Mis en examen en France pour viol, le Suisse et Égyptien Tariq Ramadan a été écroué le 2 février et reste en détention provisoire à Fresnes. Une décision motivée par un risque de fuite, de collusion et de récidive. Sa demande de remise en liberté a été refusée le 22 février par la Cour d’appel de Paris. Un expert médical désigné par la justice a jugé son état de santé compatible avec sa détention. Ce que l’intellectuel conteste, disant souffrir d’une sclérose en plaques et d’une neuropathie. Une nouvelle expertise médicale, demandée par un juge d’instruction français chargé de l’enquête, est attendue d’ici à dimanche.

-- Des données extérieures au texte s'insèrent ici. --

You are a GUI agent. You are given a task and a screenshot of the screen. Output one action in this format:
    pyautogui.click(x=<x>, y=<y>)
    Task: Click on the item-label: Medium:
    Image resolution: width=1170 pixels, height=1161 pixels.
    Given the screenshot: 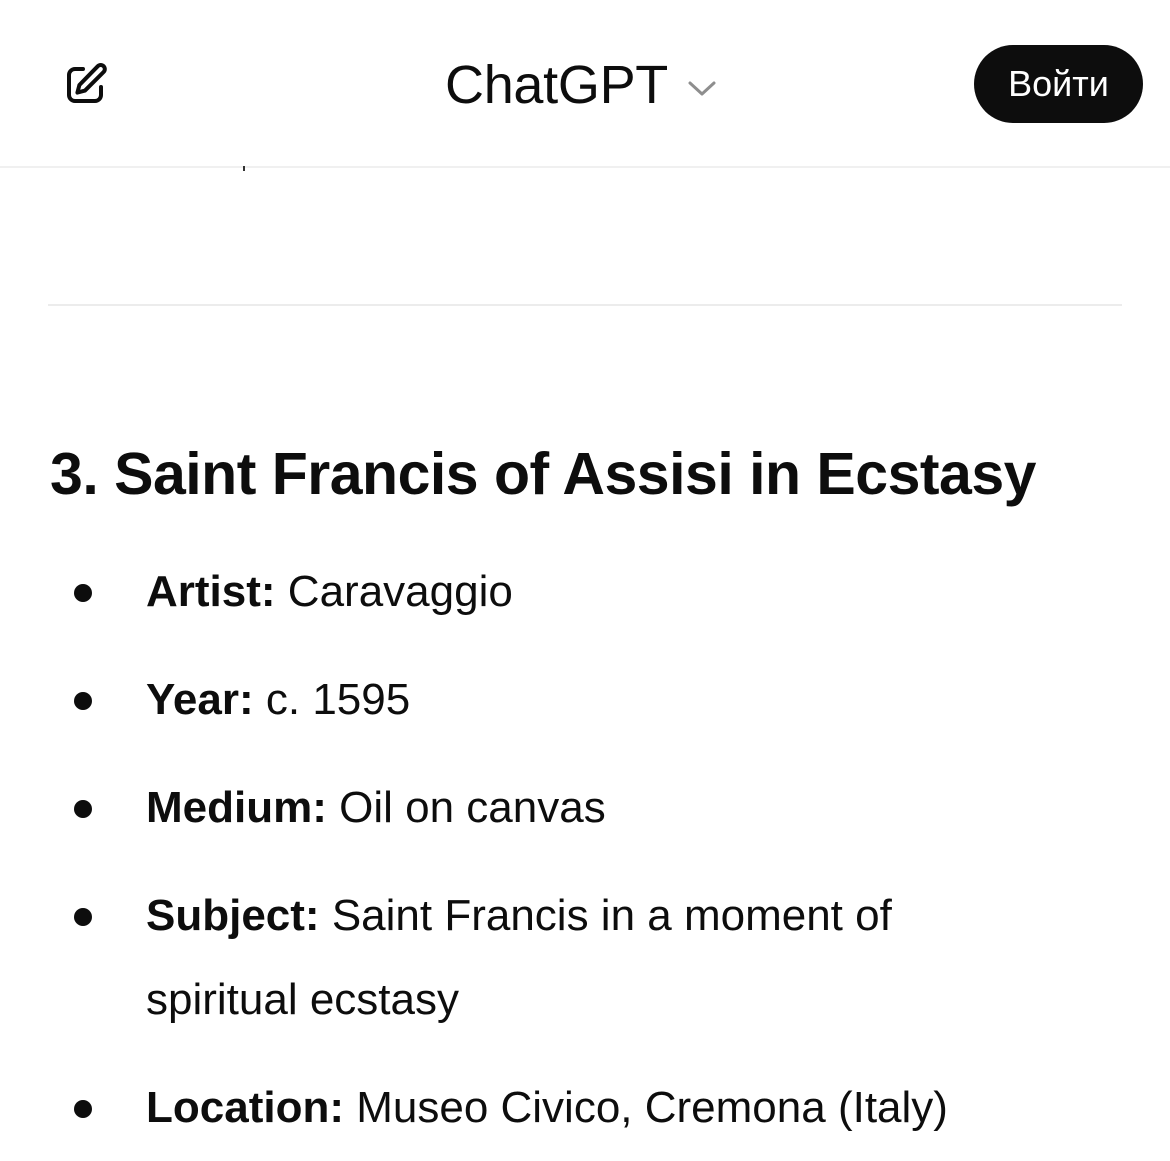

Face aux accusations, l’entourage de Tariq Ramadan s’est organisé. Son épouse, Iman, lui a publiquement apporté son soutien à travers deux vidéos. Dans un communiqué adressé mardi aux médias, l’un de ses frères, Aymen, neurochirurgien à Genève, s’exprime pour la première fois. «Tariq Ramadan nie catégoriquement toutes les accusations portées contre lui et s’est présenté de lui-même pour prouver son innocence et n’a jamais eu l’intention de fuir ni d’exercer de quelconques menaces à l’encontre de ses accusatrices.» Le Genevois insiste surtout sur ses «conditions carcérales inadmissibles» et son état de santé. Son suivi médical n’est pas adapté, assure-t-il: «Entré en prison debout, Tariq Ramadan a aujourd’hui perdu partiellement l’usage de ses membres inférieurs et de son bras droit. Il souffre de maux de tête insupportables.»
Les mêmes inquiétudes et critiques sont relayées depuis plusieurs semaines par le Comité de défense de Tariq Ramadan, qui dénonce un «procès par les médias», une «parodie de justice» et affirme que les plaignantes n’ont «aucun élément de preuve».

Une pétition en ligne demandant sa libération a été signée par 137 000 personnes, jusqu’à présent, et un appel aux dons pour financer sa défense a atteint 107 000 euros. S.R.